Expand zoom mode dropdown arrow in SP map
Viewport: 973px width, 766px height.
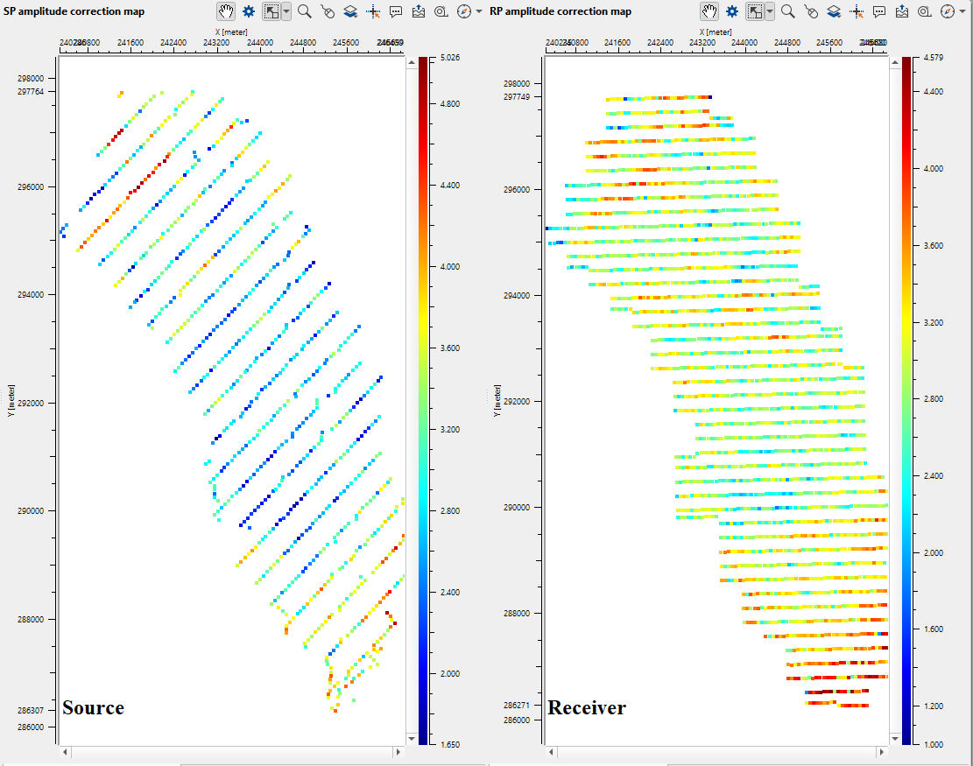(x=287, y=11)
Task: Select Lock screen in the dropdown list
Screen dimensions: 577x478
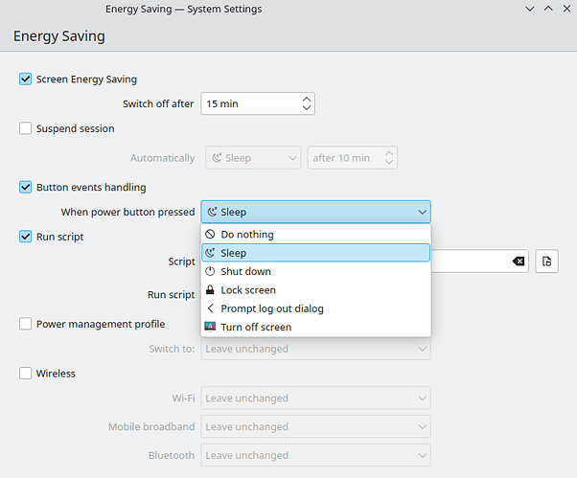Action: point(247,290)
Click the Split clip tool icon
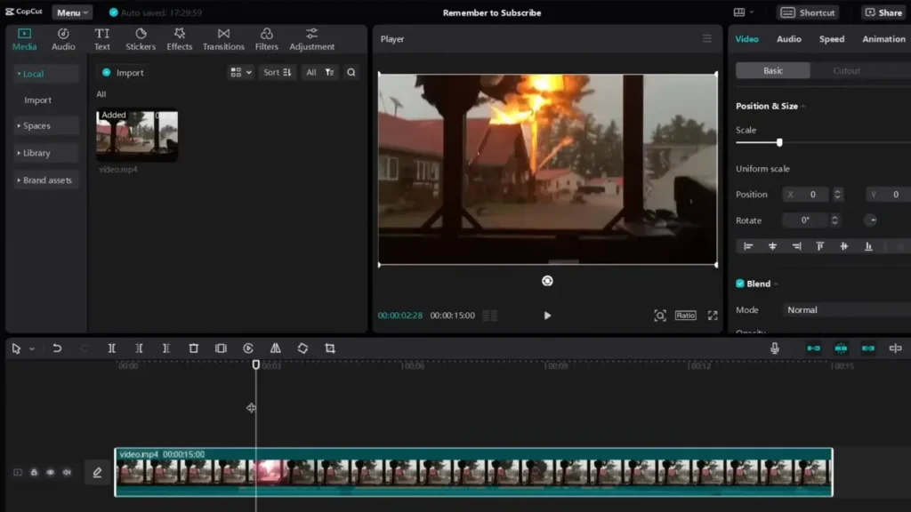 pos(111,348)
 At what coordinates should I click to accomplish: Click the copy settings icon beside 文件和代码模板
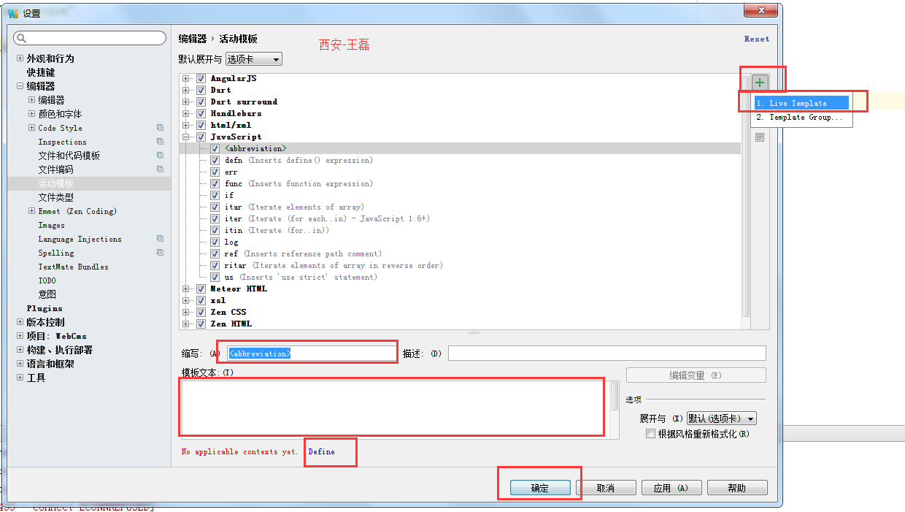tap(160, 156)
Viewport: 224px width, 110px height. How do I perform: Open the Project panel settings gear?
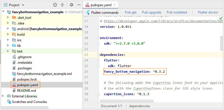(x=71, y=5)
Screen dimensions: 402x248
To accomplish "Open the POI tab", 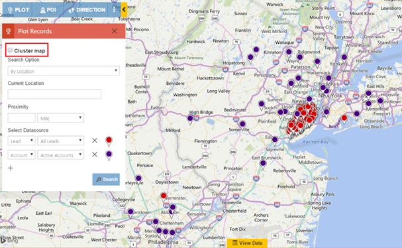I will coord(48,10).
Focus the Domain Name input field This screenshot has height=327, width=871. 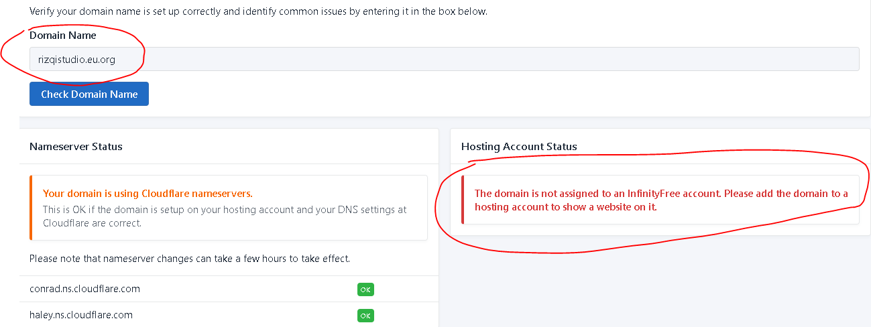tap(443, 59)
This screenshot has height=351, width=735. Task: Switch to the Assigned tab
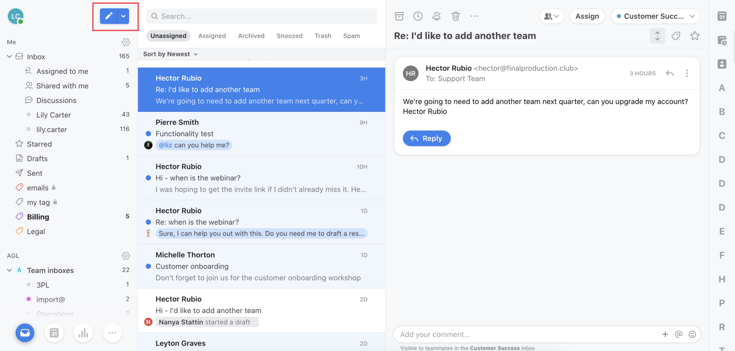[212, 36]
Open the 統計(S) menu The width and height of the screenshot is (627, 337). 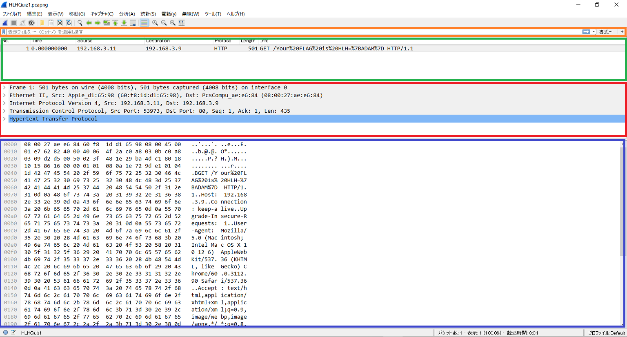148,13
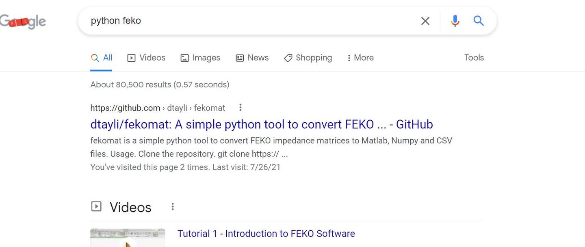
Task: Click the Google logo
Action: pos(22,20)
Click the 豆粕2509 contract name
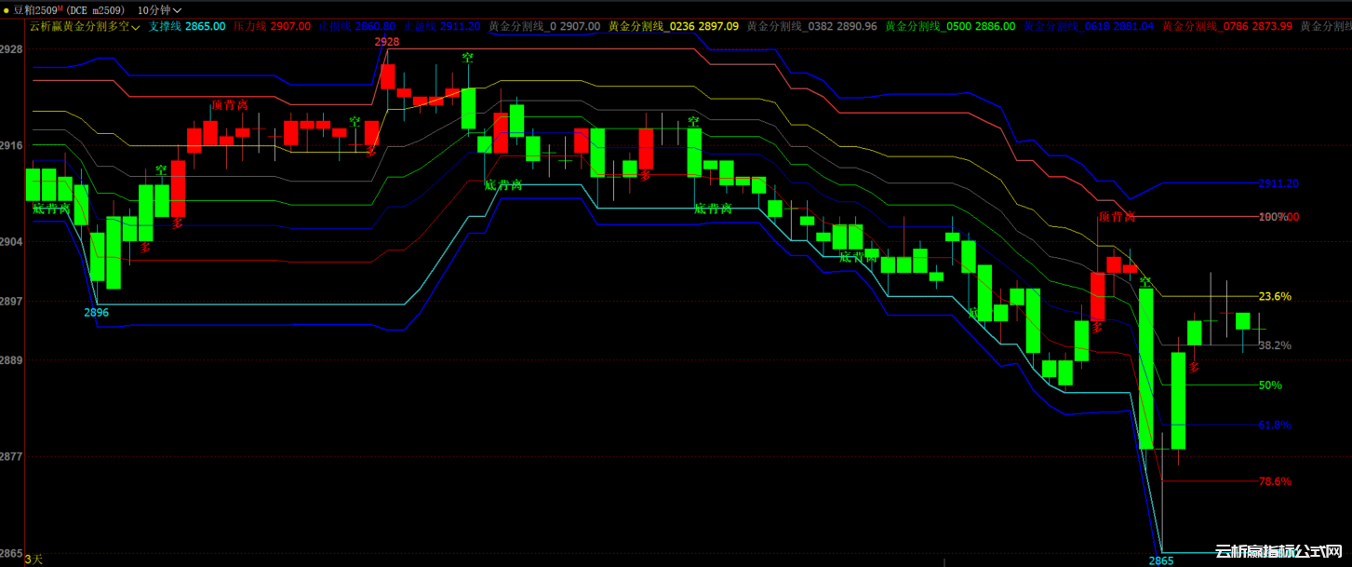This screenshot has height=567, width=1352. coord(35,9)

:::::

Scan the lines above for the word "dropdown". Return each one that has it.

__Solved exercise__
Expand zoom mode dropdown arrow in SP map
Task: Select Lock screen in the dropdown list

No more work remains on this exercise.